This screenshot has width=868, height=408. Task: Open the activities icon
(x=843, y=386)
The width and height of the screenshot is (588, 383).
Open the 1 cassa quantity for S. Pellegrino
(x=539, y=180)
━━━
TASK INSTRUCTIONS: Type out the whole of the data again, exactly as shown.

REPLY TO THE EXERCISE:
This screenshot has width=868, height=408. Task: Open the activities icon
(x=843, y=386)
The width and height of the screenshot is (588, 383).
Open the 1 cassa quantity for S. Pellegrino
(x=539, y=180)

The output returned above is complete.